▸ **EXERCISE REQUIREMENTS**:
Starting with the first line of the items and going through the line with "pyautogui.click(x=157, y=38)", both included, write every line out again, requests and all. Multiply each answer coordinate by 0.9 and round it to a whole number, with halves rounded up.

▸ **Entries on where items appear**:
● ● ● ● ● ● ●

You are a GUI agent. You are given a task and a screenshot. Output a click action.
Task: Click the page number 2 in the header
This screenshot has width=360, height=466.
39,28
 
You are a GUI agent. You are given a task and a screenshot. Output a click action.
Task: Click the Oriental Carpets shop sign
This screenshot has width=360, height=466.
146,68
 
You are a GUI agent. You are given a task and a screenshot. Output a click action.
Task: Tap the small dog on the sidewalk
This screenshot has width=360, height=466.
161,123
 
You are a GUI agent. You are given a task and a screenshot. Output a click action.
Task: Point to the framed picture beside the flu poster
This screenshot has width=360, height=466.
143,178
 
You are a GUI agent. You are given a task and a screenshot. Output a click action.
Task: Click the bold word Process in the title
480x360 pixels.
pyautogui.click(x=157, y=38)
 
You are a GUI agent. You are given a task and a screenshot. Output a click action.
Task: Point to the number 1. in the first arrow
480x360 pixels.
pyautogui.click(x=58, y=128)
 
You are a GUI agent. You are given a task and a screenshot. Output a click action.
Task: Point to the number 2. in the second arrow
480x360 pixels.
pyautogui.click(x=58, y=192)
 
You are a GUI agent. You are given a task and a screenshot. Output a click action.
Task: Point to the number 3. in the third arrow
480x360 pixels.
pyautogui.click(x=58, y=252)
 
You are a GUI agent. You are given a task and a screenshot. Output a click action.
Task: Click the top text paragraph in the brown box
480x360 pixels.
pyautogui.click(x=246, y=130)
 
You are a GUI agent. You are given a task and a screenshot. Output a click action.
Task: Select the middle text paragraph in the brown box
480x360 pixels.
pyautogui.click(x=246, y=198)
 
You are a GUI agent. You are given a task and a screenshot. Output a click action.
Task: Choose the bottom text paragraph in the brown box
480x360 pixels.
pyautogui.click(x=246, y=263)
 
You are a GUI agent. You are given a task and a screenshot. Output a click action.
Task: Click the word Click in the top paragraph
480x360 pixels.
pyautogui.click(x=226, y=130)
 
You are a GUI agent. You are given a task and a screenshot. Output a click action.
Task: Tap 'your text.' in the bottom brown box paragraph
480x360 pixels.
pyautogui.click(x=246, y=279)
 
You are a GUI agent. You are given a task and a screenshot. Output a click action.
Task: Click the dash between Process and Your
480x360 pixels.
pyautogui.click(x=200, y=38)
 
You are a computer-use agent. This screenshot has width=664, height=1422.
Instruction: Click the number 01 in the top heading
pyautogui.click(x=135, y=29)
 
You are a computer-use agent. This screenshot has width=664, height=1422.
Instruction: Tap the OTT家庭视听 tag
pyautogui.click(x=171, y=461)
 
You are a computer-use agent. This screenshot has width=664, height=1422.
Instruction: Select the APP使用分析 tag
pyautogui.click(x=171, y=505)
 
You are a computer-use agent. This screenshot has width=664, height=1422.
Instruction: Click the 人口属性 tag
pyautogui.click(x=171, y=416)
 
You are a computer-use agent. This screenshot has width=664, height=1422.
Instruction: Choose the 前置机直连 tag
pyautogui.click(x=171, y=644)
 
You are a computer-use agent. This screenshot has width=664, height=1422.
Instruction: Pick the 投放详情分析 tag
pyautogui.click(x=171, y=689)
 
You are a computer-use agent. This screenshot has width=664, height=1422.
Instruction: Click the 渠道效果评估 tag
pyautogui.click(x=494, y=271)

● ● ● ● ● ● ●

▸ **EXPECTED ANSWER**:
You are a GUI agent. You are given a task and a screenshot. Output a click action.
Task: Click the page number 2 in the header
This screenshot has width=360, height=466.
35,25
 
You are a GUI agent. You are given a task and a screenshot. Output a click action.
Task: Click the Oriental Carpets shop sign
This screenshot has width=360, height=466.
131,61
 
You are a GUI agent. You are given a task and a screenshot. Output a click action.
Task: Tap the small dog on the sidewalk
This screenshot has width=360, height=466.
145,111
 
You are a GUI agent. You are given a task and a screenshot. Output a click action.
Task: Point to the framed picture beside the flu poster
This screenshot has width=360, height=466.
129,160
 
You are a GUI agent. You are given a task and a screenshot. Output a click action.
Task: Click the bold word Process in the title
480x360 pixels.
pyautogui.click(x=141, y=34)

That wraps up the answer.